Growing up, I picked up info about the series here and there – but it was only a few years ago, when Doctor Who got the Christopher Eccleston treatment that I thought perhaps I should check it out. A few years later I got a three-episode DVD set for Christmas, which had been gathering dust on a shelf until a week or two ago, when I decided that The Time Had Come. I was going to check out the series and finally get an idea of what all the fuss is about. (For the record, the three episodes I’ve seen are the first episodes featuring Eccleston as the Doctor.)

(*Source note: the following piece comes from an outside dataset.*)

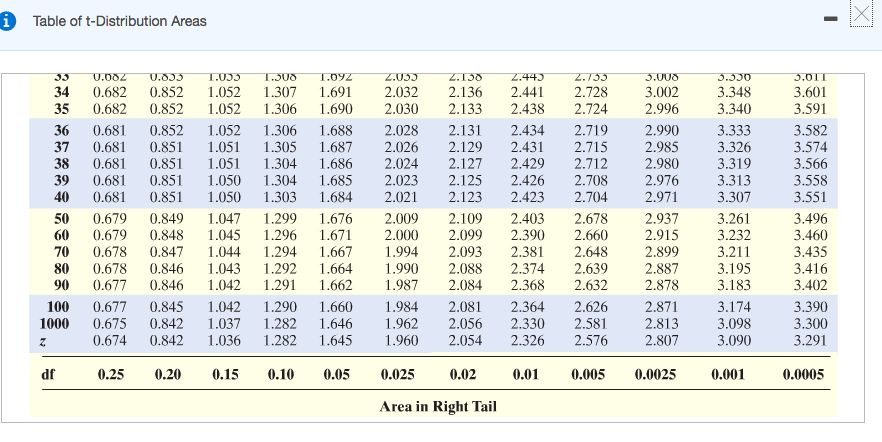
Task: Click the 'df' label in the footer row
Action: click(47, 375)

For the first two episodes (“Rose” and “The End of the World”), I simply didn’t get it at all. The acting was broad, the writing lacked wit, Billie Piper… actually, Piper, an actress I don’t usually like, was probably the best thing about it, keeping things relatively grounded. My main problem, though, was that the series seemed to be firmly aimed at kids. I understand that it’s something of a UK tradition for children to watch the series while hiding behind the sofa because it’s allegedly scary (hundreds of thousands of British kids must’ve grown up afraid of plastic trashcans…), but since so many of the people extolling the virtues of Doctor Who were in their 20s and 30s, I expected something more, well, mature? I don’t mind tongue in cheek, but the winking, isn’t-this-a-lark tone reminded me mostly of Christmas pantos. The humour mostly fell flat, and the cheesy production values didn’t feel charming so much as smugly self-satisfied, less idiosyncratic style than shtick.

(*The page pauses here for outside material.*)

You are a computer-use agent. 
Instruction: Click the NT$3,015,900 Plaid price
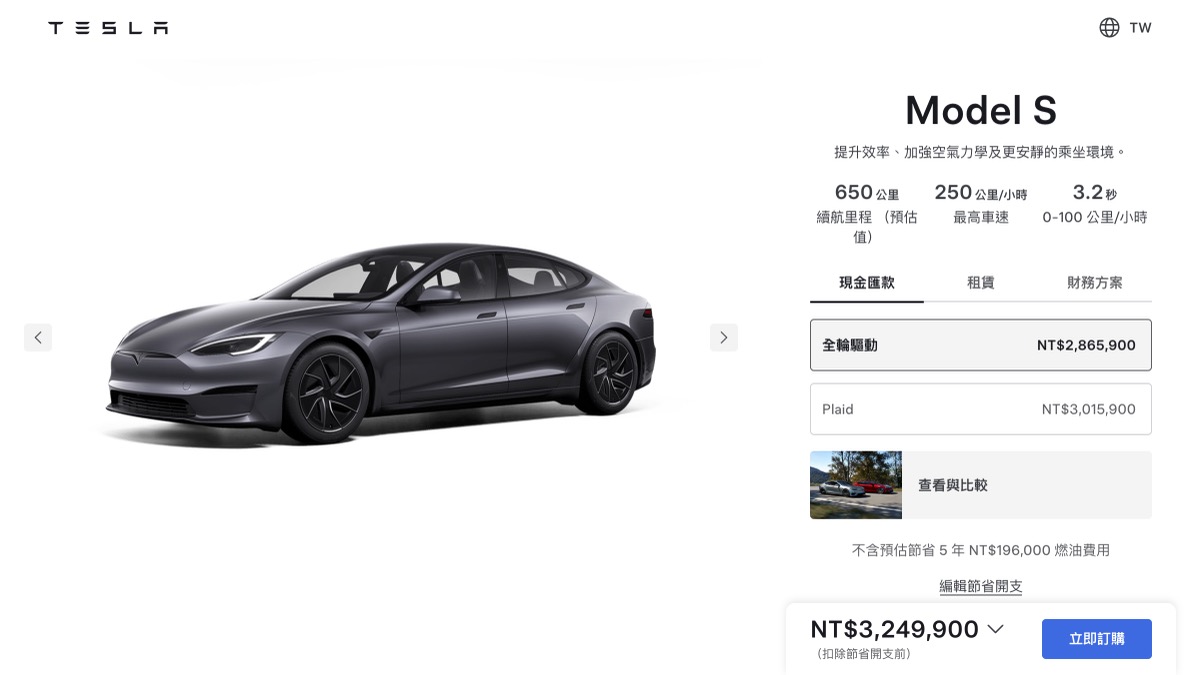point(1089,409)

I came this close to getting it, though, with the third episode, “The Unquiet Dead”, featuring Charles Dickens (acted by Simon Callow with genuine charm) and space zombies. The ingredients were the same – moderately scary villains with a sci-fi slant, tongue-in-cheek humour, Billie Piper’s mouth hanging open – but Mark Gatiss’ scriptworked, added to which the episode knew well enough to take its central conceits seriously enough. With the tone a lot less all over the place, I could see why people would take to the character and to the series’ mix of sci-fi, mild horror and British eccentricity. (In fact, I hope this Gatiss fellow finds some more writing jobs – if only there was another BBC series about an eccentric, intellectually brilliant main character with a loyal companion where the man could use his talents…)

I might end up checking out more episodes, in the hope that they are more along the lines of “The Unquiet Dead” – but I’m not sure I trust the series to balance its tone so it doesn’t come across feeling silly rather than charming and pandering rather than scary. We’re currently watching another BBC series that to my mind has similar problems with tone: Being Human. I enjoy the series well enough, but it is very hit-and-miss in how it combines high-concept, whimsical sitcom, horror clichés, Neil Gaimanesque supernatural-meets-the-mundane and character-driven drama.

In fact, both of these series have given me a new appreciation for Joss Whedon’s work on Buffy. Whedon isn’t always perfect, and when he’s bad he’s ghastly – but he is amazingly deft when it comes to juggling wildly different tones and managing to be funny, poignant and scary at the same time. While his sense of humour is also very ironic, it maintains the integrity of his characters and what they’re going through; the occasional wink to the audience is handled well enough for the audience to chortle but still take the protagonists seriously. And all of this in spite of similarly cheesy production values as in Doctor Who.

So there it is, good people. Give me Whedon instead of Time Lords in Tardises (Tardii?). The question remains: where do I hand in my passport?

P.S.: None of this would’ve happened if I had been raised on a steady diet of Doctor Who, The Ashes and Man U. But I did watch Casualty religiously for several years – shouldn’t that count for something?